WORK ITEM: Every line from the one containing "Open the Live scanning tab" through the last line below should be reproduced exactly; please include nothing else.

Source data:
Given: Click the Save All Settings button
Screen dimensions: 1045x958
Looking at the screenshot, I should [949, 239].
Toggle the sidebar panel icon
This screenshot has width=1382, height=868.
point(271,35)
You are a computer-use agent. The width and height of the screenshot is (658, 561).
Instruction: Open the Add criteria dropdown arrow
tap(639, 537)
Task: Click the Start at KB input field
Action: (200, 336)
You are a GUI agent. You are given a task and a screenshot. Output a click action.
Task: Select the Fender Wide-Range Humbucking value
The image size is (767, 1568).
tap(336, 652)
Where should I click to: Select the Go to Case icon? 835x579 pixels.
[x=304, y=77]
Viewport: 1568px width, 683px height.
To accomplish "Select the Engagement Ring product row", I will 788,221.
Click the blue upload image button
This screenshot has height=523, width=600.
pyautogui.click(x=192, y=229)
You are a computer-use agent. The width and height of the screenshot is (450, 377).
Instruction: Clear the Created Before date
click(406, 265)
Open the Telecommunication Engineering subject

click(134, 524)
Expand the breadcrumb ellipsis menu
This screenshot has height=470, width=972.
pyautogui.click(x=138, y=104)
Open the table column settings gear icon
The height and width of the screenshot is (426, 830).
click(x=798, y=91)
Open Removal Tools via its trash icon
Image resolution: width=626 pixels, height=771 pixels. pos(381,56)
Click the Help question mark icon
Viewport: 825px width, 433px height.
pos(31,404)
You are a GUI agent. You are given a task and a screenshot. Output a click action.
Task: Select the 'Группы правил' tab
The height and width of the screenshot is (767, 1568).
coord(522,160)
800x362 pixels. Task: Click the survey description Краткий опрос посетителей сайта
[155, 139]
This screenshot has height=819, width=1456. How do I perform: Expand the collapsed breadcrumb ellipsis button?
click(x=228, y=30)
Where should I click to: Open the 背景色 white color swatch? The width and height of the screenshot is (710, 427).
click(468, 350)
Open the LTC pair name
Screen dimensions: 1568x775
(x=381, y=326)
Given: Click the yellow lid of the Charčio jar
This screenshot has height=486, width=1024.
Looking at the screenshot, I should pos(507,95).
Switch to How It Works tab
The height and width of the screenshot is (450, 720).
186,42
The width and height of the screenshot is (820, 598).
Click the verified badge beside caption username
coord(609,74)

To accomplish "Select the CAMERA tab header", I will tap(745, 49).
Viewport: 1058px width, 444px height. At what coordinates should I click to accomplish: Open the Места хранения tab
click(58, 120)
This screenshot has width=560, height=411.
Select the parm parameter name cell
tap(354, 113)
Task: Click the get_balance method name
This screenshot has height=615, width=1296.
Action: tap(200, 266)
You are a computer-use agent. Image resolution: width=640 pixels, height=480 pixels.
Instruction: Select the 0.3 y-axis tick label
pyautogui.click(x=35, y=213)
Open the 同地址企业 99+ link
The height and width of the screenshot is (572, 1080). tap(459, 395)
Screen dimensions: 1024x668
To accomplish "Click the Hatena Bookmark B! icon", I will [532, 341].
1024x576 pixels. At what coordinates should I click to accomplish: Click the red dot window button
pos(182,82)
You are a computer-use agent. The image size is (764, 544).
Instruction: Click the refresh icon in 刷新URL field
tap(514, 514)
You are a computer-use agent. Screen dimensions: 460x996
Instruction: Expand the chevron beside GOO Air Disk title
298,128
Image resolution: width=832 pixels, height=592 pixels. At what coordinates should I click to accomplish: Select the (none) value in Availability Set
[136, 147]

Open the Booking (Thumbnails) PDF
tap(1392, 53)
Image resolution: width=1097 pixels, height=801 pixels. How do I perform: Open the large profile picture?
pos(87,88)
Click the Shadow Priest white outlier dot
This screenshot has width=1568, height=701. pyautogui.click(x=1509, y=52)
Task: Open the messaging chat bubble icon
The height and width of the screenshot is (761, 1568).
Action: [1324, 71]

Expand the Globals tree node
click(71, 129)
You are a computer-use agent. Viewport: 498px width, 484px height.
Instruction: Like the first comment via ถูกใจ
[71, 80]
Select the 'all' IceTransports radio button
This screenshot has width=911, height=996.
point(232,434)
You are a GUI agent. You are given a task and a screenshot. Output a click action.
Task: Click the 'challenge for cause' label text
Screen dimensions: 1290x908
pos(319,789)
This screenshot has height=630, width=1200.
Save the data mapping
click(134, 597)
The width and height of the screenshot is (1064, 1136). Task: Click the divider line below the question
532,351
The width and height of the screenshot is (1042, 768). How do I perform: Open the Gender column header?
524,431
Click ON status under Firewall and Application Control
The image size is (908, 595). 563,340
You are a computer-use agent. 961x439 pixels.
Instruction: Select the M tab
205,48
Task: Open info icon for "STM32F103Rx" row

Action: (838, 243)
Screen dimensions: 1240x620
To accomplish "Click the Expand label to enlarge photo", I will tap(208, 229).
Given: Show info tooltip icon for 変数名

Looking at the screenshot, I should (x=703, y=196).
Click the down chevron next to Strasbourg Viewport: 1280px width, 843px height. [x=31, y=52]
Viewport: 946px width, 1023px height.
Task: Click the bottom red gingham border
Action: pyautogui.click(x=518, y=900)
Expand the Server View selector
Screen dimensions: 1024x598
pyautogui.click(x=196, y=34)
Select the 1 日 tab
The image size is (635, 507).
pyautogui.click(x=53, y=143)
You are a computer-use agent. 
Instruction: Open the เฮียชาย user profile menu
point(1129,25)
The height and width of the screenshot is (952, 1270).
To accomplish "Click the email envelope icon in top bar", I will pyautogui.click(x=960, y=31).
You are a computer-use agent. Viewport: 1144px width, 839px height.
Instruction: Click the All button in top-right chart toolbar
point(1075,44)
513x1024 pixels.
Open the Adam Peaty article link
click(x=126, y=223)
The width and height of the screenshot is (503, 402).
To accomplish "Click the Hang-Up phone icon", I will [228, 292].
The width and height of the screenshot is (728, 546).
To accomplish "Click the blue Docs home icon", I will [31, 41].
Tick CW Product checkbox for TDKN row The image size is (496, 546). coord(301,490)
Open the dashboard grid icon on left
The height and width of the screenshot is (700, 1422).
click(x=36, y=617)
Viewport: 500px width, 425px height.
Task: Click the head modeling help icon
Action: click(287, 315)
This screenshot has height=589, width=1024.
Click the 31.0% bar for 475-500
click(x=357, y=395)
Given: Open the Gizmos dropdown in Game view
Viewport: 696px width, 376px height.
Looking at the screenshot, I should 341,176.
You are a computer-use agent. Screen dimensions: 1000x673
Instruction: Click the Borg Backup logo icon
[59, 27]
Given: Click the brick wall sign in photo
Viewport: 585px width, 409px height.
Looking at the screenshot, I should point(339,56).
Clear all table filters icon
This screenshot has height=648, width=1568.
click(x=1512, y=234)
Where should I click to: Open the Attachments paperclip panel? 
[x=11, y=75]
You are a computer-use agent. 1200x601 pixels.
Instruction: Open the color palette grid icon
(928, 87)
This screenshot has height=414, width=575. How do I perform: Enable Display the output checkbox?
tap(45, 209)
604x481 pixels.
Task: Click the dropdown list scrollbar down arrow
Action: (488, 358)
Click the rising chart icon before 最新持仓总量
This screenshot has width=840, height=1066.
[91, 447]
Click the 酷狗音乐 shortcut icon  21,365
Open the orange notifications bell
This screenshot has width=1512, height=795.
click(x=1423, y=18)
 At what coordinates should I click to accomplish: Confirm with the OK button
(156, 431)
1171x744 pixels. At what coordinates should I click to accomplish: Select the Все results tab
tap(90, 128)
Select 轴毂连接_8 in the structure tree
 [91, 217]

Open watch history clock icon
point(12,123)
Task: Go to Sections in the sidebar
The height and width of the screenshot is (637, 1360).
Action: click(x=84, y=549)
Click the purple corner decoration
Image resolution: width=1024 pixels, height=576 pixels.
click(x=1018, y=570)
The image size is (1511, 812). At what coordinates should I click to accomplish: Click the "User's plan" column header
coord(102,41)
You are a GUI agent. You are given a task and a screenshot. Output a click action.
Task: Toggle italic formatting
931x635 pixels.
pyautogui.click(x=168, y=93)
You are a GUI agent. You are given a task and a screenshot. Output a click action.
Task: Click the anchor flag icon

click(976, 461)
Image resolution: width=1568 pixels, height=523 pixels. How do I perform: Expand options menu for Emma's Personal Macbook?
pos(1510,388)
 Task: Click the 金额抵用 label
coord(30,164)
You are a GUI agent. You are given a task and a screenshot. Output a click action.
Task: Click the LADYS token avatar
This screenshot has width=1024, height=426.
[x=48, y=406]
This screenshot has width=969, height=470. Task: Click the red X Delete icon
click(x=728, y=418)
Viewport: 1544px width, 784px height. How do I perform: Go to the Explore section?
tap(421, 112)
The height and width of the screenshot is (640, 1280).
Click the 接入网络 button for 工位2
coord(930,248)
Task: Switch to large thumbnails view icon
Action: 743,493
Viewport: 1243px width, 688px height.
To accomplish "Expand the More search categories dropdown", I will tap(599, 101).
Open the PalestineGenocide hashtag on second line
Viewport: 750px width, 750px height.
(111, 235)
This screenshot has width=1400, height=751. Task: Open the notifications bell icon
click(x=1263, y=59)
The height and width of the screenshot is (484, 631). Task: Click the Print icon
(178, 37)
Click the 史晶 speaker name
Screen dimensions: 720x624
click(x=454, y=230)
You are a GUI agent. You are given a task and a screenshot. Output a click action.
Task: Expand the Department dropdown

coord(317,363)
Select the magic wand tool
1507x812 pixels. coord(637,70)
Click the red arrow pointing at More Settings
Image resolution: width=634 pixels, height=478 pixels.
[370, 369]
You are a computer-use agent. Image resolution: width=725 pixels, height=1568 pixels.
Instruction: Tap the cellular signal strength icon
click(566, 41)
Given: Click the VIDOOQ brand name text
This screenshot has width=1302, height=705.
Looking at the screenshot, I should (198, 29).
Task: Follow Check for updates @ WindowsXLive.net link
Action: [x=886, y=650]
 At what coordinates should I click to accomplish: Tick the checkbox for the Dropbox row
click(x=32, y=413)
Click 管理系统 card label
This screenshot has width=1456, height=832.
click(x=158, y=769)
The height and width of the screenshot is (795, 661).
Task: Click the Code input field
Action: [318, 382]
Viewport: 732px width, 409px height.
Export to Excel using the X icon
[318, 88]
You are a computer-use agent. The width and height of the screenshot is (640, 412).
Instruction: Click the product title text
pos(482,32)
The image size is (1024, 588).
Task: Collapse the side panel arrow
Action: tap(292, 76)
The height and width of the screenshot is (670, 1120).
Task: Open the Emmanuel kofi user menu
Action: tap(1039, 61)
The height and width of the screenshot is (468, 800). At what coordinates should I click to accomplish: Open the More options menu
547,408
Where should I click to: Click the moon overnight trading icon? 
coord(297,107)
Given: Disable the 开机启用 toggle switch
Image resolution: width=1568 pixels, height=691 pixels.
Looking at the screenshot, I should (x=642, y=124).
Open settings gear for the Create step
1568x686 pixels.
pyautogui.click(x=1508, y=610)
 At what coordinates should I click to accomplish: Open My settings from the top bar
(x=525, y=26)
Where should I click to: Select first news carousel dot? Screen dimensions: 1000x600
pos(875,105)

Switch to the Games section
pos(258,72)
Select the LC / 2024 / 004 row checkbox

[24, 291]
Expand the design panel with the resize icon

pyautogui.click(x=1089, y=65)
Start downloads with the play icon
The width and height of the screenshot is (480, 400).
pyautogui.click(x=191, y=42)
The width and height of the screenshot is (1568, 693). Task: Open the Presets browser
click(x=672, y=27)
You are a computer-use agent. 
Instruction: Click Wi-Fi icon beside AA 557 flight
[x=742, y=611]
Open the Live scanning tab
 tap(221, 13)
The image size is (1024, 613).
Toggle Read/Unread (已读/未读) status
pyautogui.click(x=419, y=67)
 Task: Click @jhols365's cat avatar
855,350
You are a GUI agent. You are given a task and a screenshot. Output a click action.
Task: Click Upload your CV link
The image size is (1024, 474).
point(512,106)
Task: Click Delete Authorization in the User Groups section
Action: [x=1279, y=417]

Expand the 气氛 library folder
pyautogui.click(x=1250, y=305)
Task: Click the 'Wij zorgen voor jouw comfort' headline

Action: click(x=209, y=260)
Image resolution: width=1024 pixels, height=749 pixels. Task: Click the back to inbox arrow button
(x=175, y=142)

RESPONSE TO THE TASK:
Open the Live scanning tab
 tap(221, 13)
The image size is (1024, 613).
Toggle Read/Unread (已读/未读) status
pyautogui.click(x=419, y=67)
 Task: Click @jhols365's cat avatar
855,350
You are a GUI agent. You are given a task and a screenshot. Output a click action.
Task: Click Upload your CV link
The image size is (1024, 474).
point(512,106)
Task: Click Delete Authorization in the User Groups section
Action: [x=1279, y=417]

Expand the 气氛 library folder
pyautogui.click(x=1250, y=305)
Task: Click the 'Wij zorgen voor jouw comfort' headline

Action: click(x=209, y=260)
Image resolution: width=1024 pixels, height=749 pixels. Task: Click the back to inbox arrow button
(x=175, y=142)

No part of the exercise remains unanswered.